Where the records hold the string "will", show the whole line it sits on.

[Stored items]
==*==
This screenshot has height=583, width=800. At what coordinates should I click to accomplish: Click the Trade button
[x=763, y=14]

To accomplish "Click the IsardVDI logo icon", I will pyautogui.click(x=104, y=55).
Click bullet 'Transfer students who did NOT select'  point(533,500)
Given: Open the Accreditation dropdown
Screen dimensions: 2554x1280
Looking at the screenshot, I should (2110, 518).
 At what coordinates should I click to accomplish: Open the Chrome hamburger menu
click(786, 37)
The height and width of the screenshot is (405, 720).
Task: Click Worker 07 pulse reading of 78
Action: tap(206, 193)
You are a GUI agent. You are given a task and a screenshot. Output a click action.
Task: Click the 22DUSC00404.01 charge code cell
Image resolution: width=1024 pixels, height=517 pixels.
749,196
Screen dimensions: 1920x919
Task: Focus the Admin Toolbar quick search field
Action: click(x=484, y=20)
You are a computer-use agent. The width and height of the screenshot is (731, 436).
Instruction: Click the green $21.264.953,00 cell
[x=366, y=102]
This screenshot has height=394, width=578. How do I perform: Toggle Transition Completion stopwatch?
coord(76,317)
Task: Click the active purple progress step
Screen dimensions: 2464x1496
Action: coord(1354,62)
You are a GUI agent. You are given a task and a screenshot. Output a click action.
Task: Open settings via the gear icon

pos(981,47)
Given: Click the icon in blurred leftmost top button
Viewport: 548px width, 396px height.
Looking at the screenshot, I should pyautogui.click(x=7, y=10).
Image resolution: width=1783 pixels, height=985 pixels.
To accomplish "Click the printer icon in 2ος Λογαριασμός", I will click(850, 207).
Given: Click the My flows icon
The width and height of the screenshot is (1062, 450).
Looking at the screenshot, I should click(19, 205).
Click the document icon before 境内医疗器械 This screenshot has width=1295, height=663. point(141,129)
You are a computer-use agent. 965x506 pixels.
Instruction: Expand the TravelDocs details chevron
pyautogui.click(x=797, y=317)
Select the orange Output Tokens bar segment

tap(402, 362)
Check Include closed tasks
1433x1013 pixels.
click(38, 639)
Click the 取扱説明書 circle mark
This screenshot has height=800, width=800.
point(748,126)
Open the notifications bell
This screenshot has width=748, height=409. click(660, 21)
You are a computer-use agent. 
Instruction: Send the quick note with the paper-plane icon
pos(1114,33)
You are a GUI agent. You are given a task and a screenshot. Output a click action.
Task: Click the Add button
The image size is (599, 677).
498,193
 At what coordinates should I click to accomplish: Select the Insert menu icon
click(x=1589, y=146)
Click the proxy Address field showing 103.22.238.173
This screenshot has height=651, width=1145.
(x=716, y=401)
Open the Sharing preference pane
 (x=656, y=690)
==*==
Exercise output =>
To accomplish "Click the IsardVDI logo icon", I will pyautogui.click(x=104, y=55).
To accomplish "Click the printer icon in 2ος Λογαριασμός", I will click(850, 207).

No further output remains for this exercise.